Atheists frequently (and, I think, rightly) make an issue of the atrocities of the Old Testament, and are almost as often countered by the argument that the New Testament is goodness and love and justice. But here's the thing: the concept of hell is a New Testament idea. And as bad as the genocides, slavery, misogyny, and arbitrary cruelty if the Old Testament may be, they pale next to the idea of infinite punishment for finite crimes. It is, bar none, the most unjust concept in the Bible.

Or the Koran, for that matter.

Now, obviously, I don't believe any of this is going to happen. But it's a pretty frequent scare tactic that gets thrown at us atheists. "You better believe, or you're going to burn!" It's not very scary, as it should be perfectly obvious that if we don't believe the punisher exists we aren't going to be afraid of his punishment.

But it tells us a lot about the person saying it.
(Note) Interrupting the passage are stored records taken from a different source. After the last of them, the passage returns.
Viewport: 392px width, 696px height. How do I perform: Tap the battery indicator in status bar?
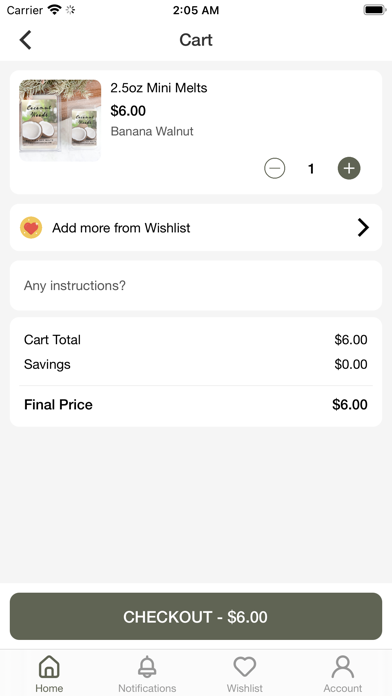point(375,10)
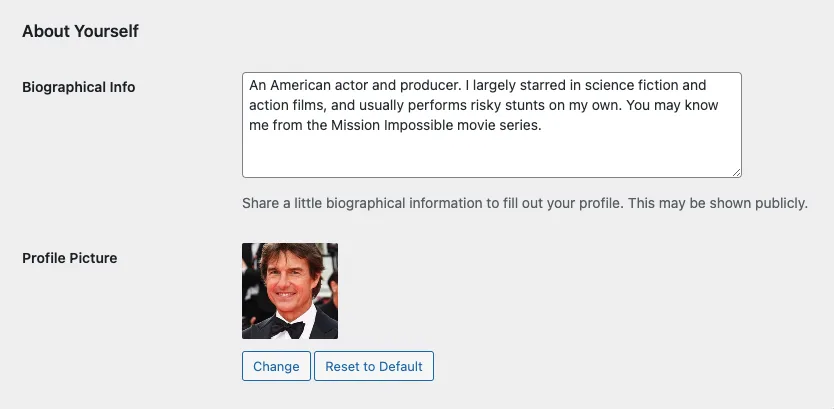Place cursor on the word "American" in bio
The image size is (834, 409).
[x=300, y=85]
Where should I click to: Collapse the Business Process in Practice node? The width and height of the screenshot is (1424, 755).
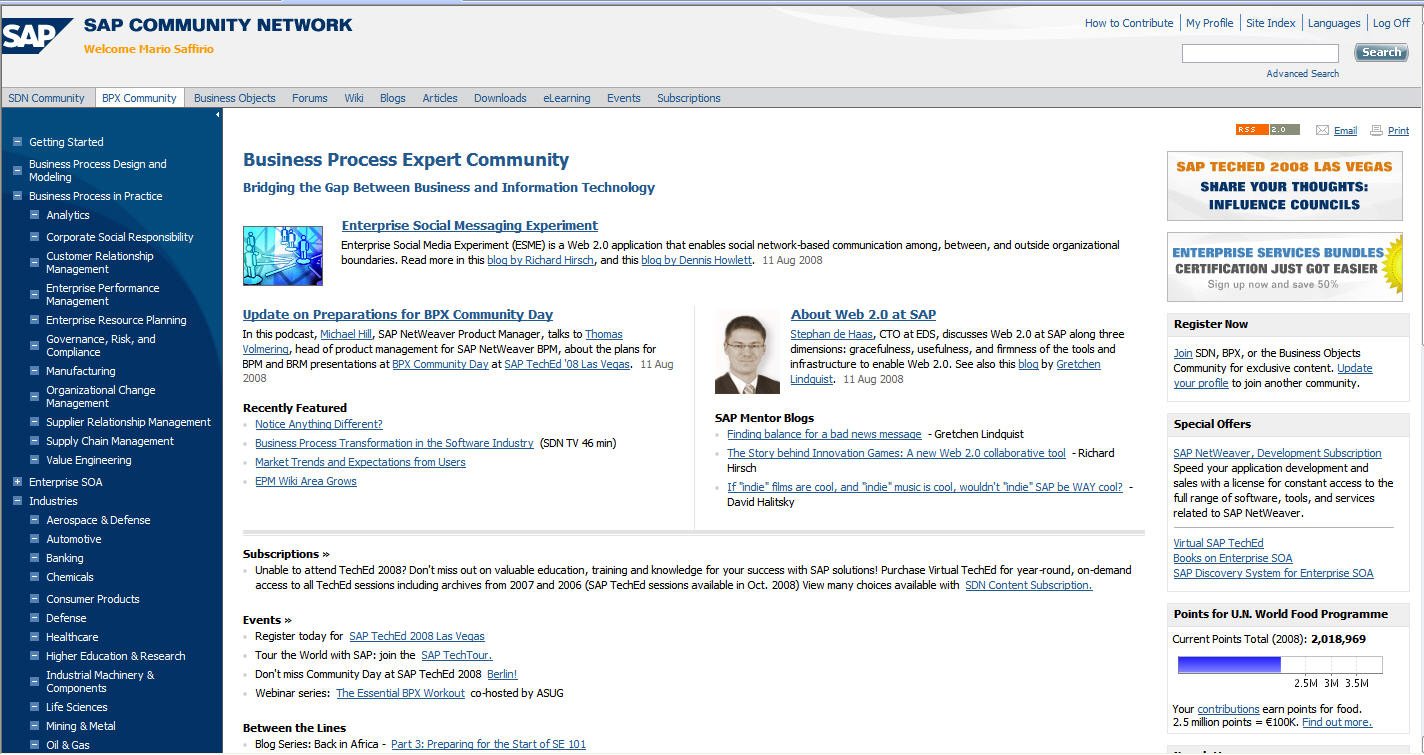pos(17,197)
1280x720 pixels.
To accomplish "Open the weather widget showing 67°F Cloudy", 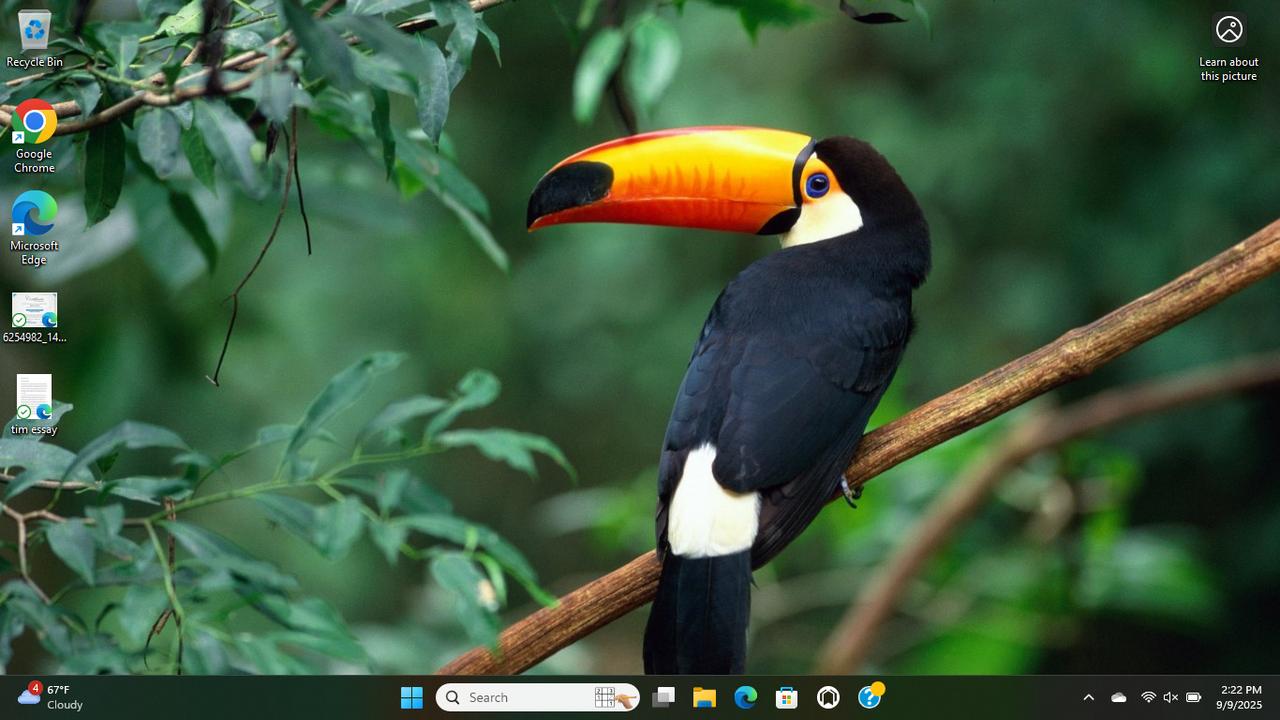I will click(x=52, y=697).
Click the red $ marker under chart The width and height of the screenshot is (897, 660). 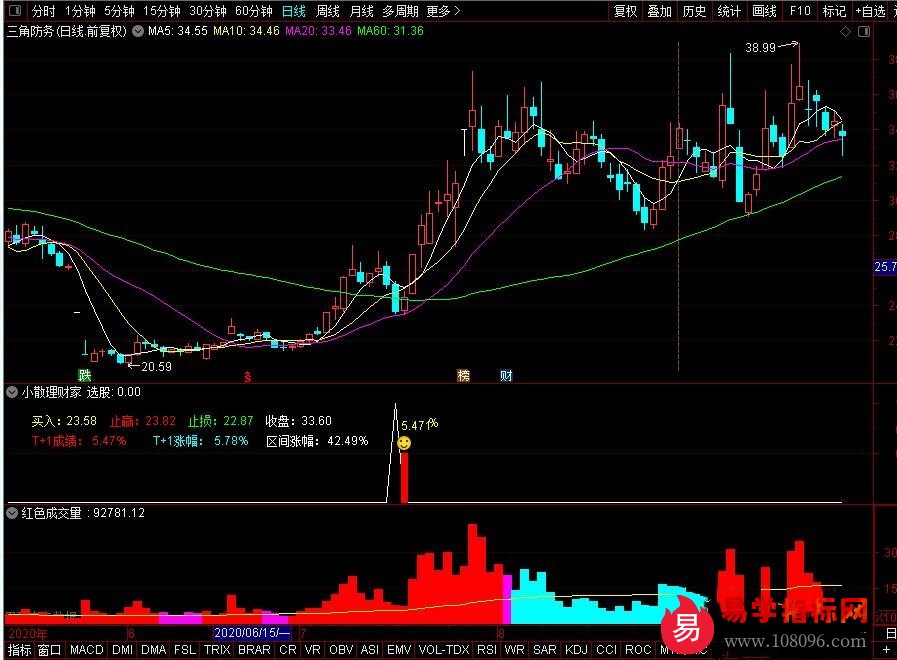pyautogui.click(x=247, y=377)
It tells us that they believe we deserve infinite torture. After all, they worship the being they believe decreed it, and willingly use the threat of it as a club to try and batter us into belief. Some versions of the religions espousing this belief teach that everyone, even the believers, deserve infinite torture simply by virtue of being human (it's just that the adherents are spared).

Of course, many variants of these religions don't place a lot of emphasis on the hell thing. It's kind of there in the background, but the focus of devotion seems to be more on the loving aspects of those religions. I suspect the members of those denominations just don't give the nature of hell a lot of thought, and of course many of them are either uncomfortable with the idea or espouse a belief in a final destination for nonbelievers that is somewhat less harsh than the one I've described here. Those people, however, seem to be much less likely to try and use it as an argument to sway those of us who don't believe. If you're one of those, the criticisms of this article are not really aimed at you. I hope you don't take them personally.

But if you're ever tempted to try and use "You'd better believe or you're going to hell," as an argument to convince an atheist, I just want you to understand the message you're sending us. You may think you're telling us "Here's a reason you should believe," but what we're hearing is "I'm cruel and/or broken, and to join me you would have to become equally cruel and/or broken." It's not effective, it doesn't come off as the least bit loving, and you really shouldn't ever say it.